Spending more likely means you're inching closer to your credit card limit, and that, experts say, means it could be a good time to ask for a higher limit. Your credit limit dictates how much you can spend on a specific card, but it also has broader effects on your finances.
Credit limit increases can help improve your credit score, says Beverly Harzog, author of five personal finance books and credit card expert for U.S. News & World Report. But she doesn’t recommend making requests that are unlikely to be approved. If you're carrying significant debt and have a low credit score, it's best to wait to request an increase until you're in a better spot, she said.
“I recommend asking for a credit limit increase only if you have a stellar payment history,” she says. “You don't want to call attention to yourself unless you can withstand the credit scrutiny.”

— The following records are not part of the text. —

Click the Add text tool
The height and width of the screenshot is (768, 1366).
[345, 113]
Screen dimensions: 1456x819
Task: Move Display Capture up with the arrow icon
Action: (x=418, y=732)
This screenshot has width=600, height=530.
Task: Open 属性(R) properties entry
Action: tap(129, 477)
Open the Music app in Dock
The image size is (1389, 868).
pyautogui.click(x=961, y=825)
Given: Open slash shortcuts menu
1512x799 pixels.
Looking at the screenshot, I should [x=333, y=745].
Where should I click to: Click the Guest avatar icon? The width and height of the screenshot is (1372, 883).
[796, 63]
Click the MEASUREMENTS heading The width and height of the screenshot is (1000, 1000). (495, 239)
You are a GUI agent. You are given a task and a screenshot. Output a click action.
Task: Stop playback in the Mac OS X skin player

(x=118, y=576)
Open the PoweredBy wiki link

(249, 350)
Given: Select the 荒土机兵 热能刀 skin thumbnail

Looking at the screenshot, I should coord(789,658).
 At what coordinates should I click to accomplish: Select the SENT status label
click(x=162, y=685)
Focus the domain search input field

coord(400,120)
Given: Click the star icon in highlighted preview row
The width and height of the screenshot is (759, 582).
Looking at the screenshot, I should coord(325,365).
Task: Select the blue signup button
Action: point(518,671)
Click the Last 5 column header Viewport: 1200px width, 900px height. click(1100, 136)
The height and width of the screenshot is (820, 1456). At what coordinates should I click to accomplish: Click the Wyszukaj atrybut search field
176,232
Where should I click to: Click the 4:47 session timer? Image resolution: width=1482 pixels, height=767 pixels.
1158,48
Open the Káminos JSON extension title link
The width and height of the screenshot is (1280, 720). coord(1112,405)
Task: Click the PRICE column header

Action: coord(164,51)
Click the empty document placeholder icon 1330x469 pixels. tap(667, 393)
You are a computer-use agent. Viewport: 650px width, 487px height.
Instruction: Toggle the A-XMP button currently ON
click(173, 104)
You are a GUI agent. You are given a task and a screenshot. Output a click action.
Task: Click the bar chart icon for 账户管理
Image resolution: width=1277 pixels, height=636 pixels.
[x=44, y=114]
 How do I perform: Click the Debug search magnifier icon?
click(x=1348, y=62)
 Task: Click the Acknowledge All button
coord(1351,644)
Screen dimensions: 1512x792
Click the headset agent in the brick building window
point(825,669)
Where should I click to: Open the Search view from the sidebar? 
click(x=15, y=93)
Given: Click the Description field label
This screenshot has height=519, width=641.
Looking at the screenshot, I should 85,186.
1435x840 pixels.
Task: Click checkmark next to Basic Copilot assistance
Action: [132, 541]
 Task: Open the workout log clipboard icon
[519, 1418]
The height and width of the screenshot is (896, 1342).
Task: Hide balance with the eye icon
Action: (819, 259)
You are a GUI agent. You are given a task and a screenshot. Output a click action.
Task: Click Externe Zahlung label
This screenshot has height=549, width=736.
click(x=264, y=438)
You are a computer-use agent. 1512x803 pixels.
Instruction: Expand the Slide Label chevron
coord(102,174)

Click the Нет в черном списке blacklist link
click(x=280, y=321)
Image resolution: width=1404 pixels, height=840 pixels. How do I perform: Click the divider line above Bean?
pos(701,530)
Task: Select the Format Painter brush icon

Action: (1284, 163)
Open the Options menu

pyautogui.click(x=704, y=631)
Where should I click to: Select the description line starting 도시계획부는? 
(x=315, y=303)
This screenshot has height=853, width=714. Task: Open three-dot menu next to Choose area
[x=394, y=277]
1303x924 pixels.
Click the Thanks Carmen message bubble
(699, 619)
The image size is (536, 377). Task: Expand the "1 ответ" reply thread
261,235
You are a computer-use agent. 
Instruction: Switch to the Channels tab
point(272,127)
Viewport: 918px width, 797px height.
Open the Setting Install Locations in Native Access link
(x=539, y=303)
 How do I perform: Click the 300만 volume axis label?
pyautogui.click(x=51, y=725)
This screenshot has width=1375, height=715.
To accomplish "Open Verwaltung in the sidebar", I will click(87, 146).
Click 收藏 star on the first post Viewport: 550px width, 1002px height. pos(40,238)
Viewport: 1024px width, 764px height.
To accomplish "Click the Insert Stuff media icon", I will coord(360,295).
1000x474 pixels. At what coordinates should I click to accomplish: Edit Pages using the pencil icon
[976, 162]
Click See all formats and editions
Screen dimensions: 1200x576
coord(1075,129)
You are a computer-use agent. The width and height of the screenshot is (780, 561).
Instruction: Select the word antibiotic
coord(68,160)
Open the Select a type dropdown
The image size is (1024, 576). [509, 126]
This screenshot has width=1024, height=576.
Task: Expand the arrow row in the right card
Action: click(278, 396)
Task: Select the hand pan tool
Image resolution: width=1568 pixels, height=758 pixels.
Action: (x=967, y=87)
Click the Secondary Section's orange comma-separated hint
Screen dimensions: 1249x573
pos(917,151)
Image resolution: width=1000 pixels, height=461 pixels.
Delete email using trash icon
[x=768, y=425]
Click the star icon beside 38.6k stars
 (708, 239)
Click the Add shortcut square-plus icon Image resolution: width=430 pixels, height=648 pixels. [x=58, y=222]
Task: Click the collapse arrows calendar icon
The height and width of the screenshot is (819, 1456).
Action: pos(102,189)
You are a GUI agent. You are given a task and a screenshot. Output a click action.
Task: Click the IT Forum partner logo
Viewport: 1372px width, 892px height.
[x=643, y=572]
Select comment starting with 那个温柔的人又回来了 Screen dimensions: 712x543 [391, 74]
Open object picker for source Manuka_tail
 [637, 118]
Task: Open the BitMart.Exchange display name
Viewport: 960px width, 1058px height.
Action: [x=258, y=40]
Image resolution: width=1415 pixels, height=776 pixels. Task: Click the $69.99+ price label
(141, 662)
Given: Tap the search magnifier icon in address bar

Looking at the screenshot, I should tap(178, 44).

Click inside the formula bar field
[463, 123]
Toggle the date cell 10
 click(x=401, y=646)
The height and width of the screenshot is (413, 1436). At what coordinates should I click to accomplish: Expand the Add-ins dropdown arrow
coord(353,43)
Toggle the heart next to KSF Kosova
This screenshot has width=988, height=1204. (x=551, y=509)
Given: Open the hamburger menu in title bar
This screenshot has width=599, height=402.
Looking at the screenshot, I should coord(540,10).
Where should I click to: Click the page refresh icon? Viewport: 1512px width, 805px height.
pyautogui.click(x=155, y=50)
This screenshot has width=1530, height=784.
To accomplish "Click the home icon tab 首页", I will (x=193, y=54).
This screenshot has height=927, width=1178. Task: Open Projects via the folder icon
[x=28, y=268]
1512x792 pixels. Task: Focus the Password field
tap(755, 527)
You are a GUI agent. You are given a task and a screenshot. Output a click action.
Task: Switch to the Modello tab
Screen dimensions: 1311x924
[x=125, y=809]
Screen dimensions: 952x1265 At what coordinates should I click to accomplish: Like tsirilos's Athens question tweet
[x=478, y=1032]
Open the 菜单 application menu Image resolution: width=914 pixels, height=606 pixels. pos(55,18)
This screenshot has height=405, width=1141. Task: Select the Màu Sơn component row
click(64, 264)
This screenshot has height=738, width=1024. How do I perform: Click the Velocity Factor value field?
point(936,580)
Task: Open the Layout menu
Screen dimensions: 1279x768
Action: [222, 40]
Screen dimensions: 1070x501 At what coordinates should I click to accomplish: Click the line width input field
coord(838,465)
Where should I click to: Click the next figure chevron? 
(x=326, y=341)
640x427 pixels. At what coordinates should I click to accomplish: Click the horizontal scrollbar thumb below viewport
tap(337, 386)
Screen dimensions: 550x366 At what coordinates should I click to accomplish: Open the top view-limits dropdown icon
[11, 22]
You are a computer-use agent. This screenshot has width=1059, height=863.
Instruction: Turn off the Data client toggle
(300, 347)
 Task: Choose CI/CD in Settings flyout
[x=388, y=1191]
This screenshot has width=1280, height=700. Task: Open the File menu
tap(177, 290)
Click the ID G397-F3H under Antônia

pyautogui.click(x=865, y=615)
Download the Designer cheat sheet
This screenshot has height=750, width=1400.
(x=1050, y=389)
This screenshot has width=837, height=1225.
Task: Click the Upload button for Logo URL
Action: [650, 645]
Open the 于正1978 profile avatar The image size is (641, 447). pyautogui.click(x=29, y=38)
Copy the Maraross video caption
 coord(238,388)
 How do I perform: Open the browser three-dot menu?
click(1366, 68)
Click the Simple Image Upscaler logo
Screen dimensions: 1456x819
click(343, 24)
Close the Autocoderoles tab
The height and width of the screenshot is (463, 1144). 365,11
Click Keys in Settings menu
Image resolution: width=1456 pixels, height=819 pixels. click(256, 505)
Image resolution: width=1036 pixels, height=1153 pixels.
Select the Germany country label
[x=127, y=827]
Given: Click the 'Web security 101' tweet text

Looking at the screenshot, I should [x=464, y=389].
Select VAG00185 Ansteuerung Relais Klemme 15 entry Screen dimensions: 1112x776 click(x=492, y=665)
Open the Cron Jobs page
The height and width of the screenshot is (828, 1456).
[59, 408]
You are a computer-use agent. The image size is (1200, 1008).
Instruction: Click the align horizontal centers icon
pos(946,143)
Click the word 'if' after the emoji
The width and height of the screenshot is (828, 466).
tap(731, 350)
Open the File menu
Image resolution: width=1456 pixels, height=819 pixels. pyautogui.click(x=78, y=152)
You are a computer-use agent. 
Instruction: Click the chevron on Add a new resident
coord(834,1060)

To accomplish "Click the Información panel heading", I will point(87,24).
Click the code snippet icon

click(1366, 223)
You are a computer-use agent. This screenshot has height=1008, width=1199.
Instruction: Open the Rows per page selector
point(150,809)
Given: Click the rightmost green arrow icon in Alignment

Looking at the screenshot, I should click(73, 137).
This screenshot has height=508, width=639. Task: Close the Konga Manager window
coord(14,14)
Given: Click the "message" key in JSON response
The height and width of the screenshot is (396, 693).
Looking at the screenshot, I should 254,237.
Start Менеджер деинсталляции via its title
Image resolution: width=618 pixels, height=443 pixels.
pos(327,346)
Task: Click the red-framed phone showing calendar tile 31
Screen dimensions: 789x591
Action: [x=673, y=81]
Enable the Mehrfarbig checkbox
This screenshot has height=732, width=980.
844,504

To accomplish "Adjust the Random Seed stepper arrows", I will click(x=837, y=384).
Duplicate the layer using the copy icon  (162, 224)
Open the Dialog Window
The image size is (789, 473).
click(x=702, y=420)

Asking for a limit increase can be as simple as making a quick call to your card issuer, or pressing a button in a banking app. But the ease of asking doesn't mean it's a good idea to request a larger limit just to go on a spending spree that you couldn’t otherwise afford, as fun as that may sound. You should always aim to pay your monthly credit card balance in full, and if you can’t, try to carry as low of a balance as possible.
It can, though, be wise to ask for a higher limit if you’re making sound purchases and paying your credit card bills to the best of your ability, but you're simply finding that you’re spending more of your limit because of higher prices.
Here are three reasons why requesting a credit limit increase can be a smart move.
Lower your utilization rate
A higher limit will help reduce your utilization rate — the amount you owe on your credit accounts as a fraction of your total line of credit. Lower utilization rates are typically associated with better credit scores, said Thomas Belding, a financial planner based in Chatham, New Jersey.
“If you increase your credit limit, it will actually decrease your utilization and thus can be a benefit to your credit rating, assuming that you don't just take that increased limit and borrow against it,” he says.
Credit experts recommend keeping your utilization rate below 30% as a good rule of thumb to avoid a negative impact to your credit score.
Harzog usually recommends picking up the phone and calling your credit card issuer if you’re ready to request a limit. When you’re on the phone with a customer service rep, she advises that you specifically state you’re requesting a limit increase because you’re watching your utilization rate.
“Don't hesitate to show that you know what you're talking about,” she says.
You should also mention if your income has increased because that can factor into your chances for approval, she said.
Better prepare for an emergency
Having a larger line of credit can be useful in the case of emergencies, like unforeseen expenses or a sudden loss of income. Eventually, your goal should be to build up an emergency savings fund to cover such expenses, but a credit card may be your only option while you work toward that goal.
The catch is that these types of emergencies are often how people fall into credit card debt. Still, if you have a high limit, your credit score won’t take as much of a hit if you have to spend more due to an emergency, Belding said.
“Things do occur, and if you need that $3,000 or whatever it might be, it’s a great tool to have as long as you can still manage to pay it off,” he says.
If you’re asking for a limit increase, you can even share your concern about emergencies as a reason for the request, Belding says. For example, you could tell the issuer that you’re driving an old car, and you’re not sure what type of expenses may come up.
When you make the request, Belding recommends asking for a modest increase — no more than 30% to 50% higher than your current limit. You can also ask your issuer if the request will involve a soft or a hard pull on your credit. When possible, you want to avoid hard pulls, as they can bring your credit score down a few points.
Earn more rewards
U.S. credit card customers love earning cash back from the purchases they make with rewards cards, and one recent survey found that nearly half of rewards cardholders are using their rewards to help offset some of the higher costs of everyday purchases.
If you have a relatively low credit limit that’s prohibiting you from putting many of your expenses on credit cards, getting a higher limit could help you change that and take advantage of rewards on more of your purchases.
Marc Lescarret, owner of Marc Alan Wealth Management, said he advises his clients to try to use credit cards as a rewards program, and he encourages people to work toward a high limit on a card that offers solid cash back.
“You borrow money for free, 30 days, [then] you get your 2% cash back or sometimes more," he says. "That's really what it's good for.”
If you successfully request a higher limit on a good rewards card, you’ll be able to put more of your spending on that card without exceeding a 30% utilization rate.
Keep in mind that if you're not in the habit of paying off your balance each month, then whatever you are earning in rewards is likely getting eaten up by interest charges. In other words: don't spend extra to get rewards if you can't afford to pay if off.